Le fascisme était pourtant une vieille lune ; c'est en 1922 que Mussolini avait fait marcher ses légions sur Rome et gagné le siège du pouvoir.

Mais la crise économique donnait un nouvel élan au régime ; ses principaux dirigeants gardaient chevillée à l'esprit l'ambition de former un« nouvel Italien», cet homo fascistus qui lâcherait la mandoline pour le fusil et s'élancerait à la conquête d'un autre grand Empire romain.

Dans les années trente, l'encadrement de la société et la scénographie totalitaire allaient atteindre des sommets.

Pour renforcer'Sa panoplie idéologique, faite de force et de foi aveugle, Mussolini ajoutait le credo raciste, à l'instar du nouveau régime apparu au nord des Alpes.

L'installation du régime nazi avait, il est vrai, changé l'atmosphère en Europe.

Le fascisme italien sortait de son ghetto folklorique ; le fascisme tout court apparaissait à présent comme un danger européen, dont chaque pays connaissait des manifestations.

Le régime nazi attirait les regards par les liturgies spectaculaires qu'il étalait à Nuremberg ; par ses succès politiques et diplomatiques, il stimulait à travers le continent des mouvements similaires et faisait impression bien au-delà du cercle de ses sympathisants.

La puissance industrielle de l'Allemagne, la discipline de ses habitants, s'ajoutant à la brutalité de ses nouveaux maîtres, faisaient planer une menace qui ne prêtait pas à rire.

Au milieu de la décennie, les camps étaient constitués ; une fièvre politique extraordinaire avait saisi l'Europe.

Dans les dictatures, la propagande ne laissait personne au repos ; les organisations de masses poursuivaient les individus jusque dans leur intimité.

Les démocraties, elles, marquaient le pas et vivaient à l'heure de la perte des boussoles.

Les régimes totalitaires y suscitaient des émules, les opinions et les attitudes se polarisaient.

En France, la victoire du Front populaire faisait de l'été 36 un temps de fête et d'enthousiasme mémorable ; mais ces joies et ces espérances cohabitaient avec les peurs et les inquiétudes de toute une partie de la population, et pas seulement chez les bourgeois.

C'était alors la grande époque des engagements politiques, des manifestations et des contre-manifestations.

Les débats et les délibérations en chambre s'effaçaient devant une politique de rue et de masse, menée à coups de slogans et de gestes.

L'extraordinaire diffusion des symboles politiques montre de quelle simplification des enjeux s'accompagnait l'agitation des esprits.

Le poing levé, parti d'Allemagne, était repris par le parti communiste français et se diffusait bientôt dans toute la gauche européenne.

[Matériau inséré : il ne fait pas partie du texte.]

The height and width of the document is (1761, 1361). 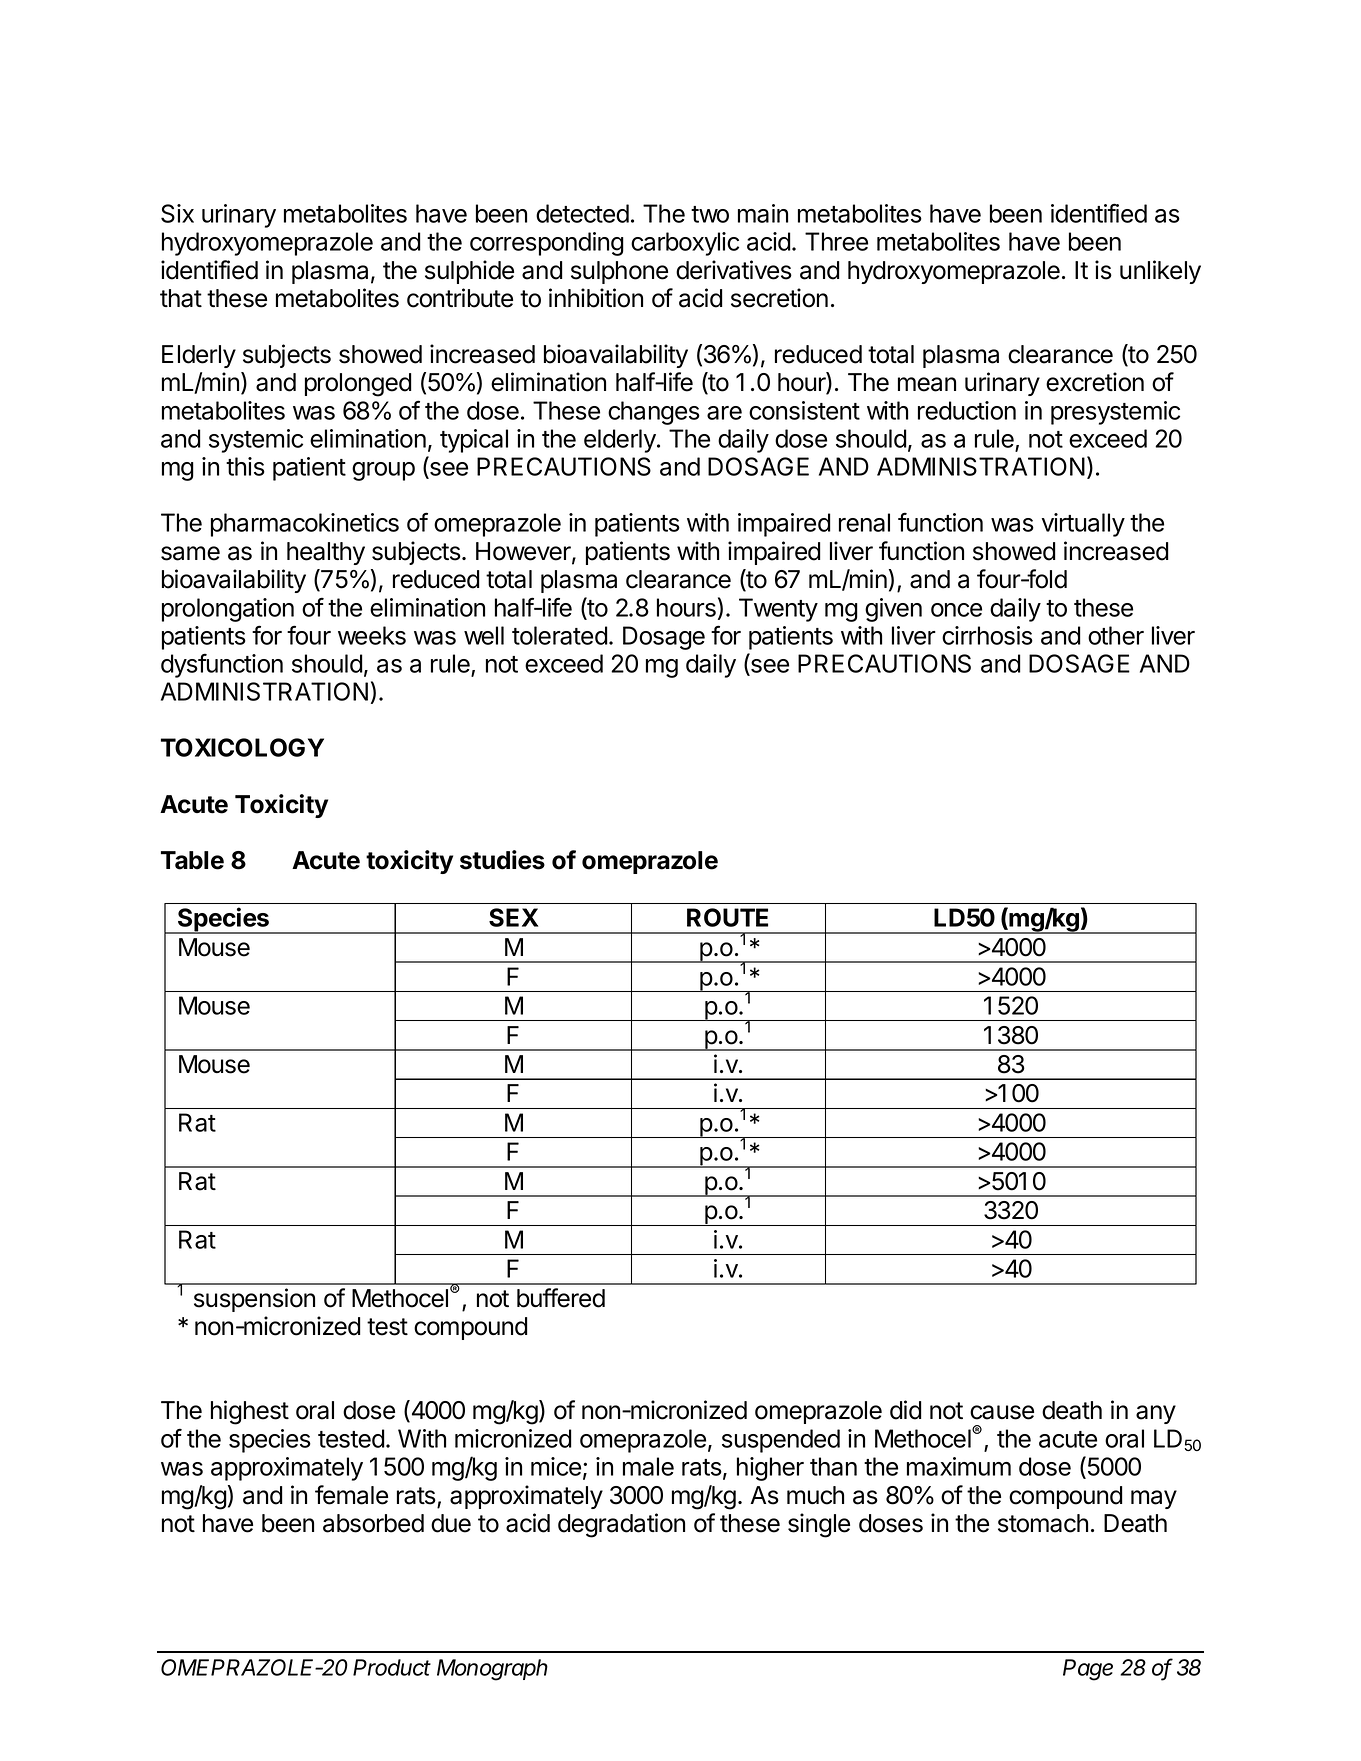 I want to click on carboxylic, so click(x=685, y=244).
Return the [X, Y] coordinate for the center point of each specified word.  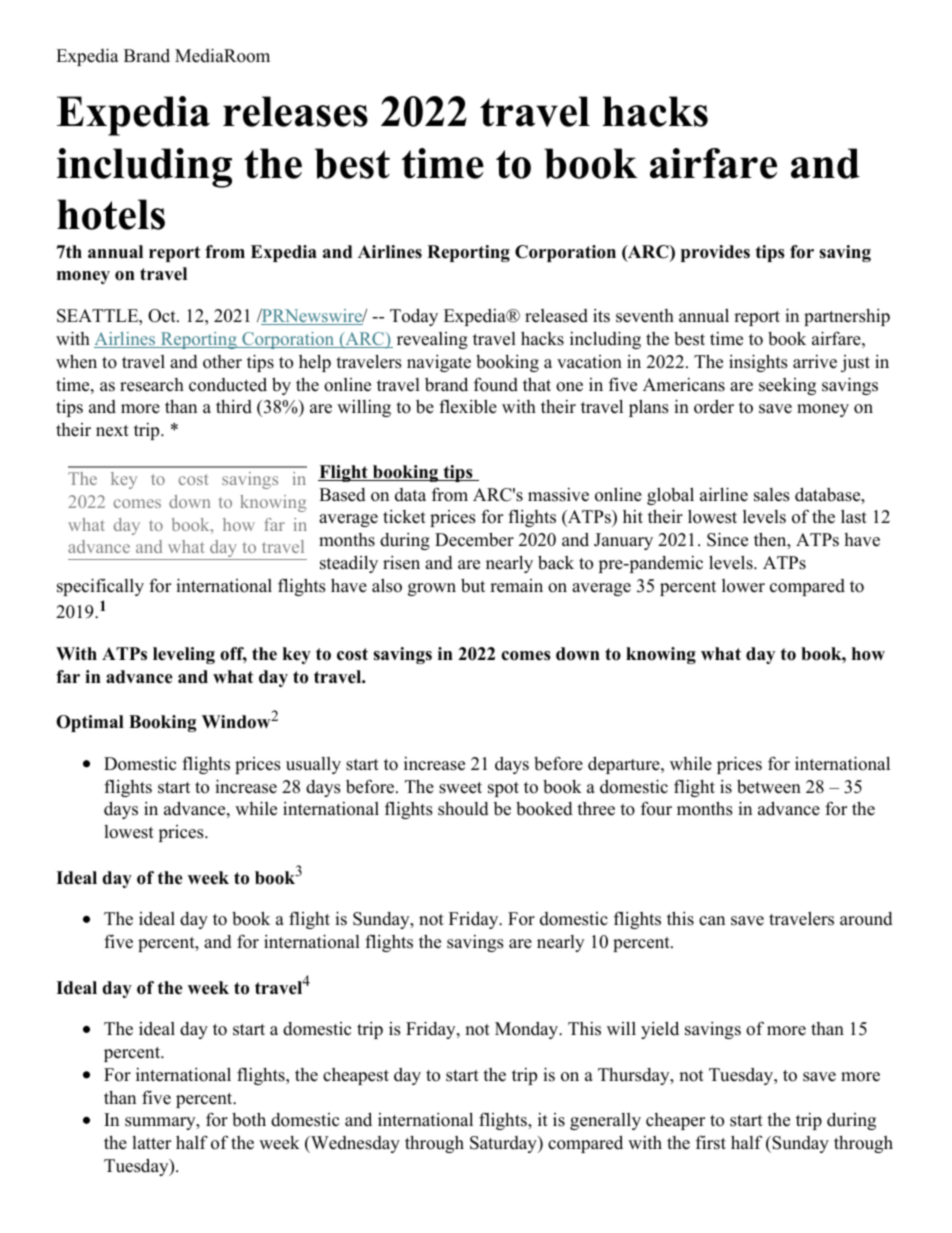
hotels [111, 214]
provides [715, 253]
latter [151, 1143]
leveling [184, 655]
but [473, 585]
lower [743, 586]
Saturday [504, 1144]
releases [295, 111]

Réplique directe au bras levé des fascistes et des nazis, qui avait également ses émules, bien qu'en moindre nombre, il disait la résolution de se battre et de vaincre.

A travers ces gestes qui identifiaient désormais les parties en présence, c'était tout un monde confus d'aspirations et de valeurs contradictoires qui s'exprimait.

L'affrontement laissait bien peu de place à la réflexion et à la critique.

Le sympathisant communiste fermait les yeux par antifascisme sur les crimes staliniens, tandis que l'anticommuniste minimisait le danger fasciste ou nazi.

Mais tous révéraient de grands hommes ; l'époque exigeait des hommes providentiels, des figures charismatiques, que la propagande se chargeait d'exhausser encore.

Il n'était pas jusqu'à Thorez, ce "fils du peuple" comme le voulait le titre de son autobiographie, qui ne fût transformé dès ces années en petit Staline.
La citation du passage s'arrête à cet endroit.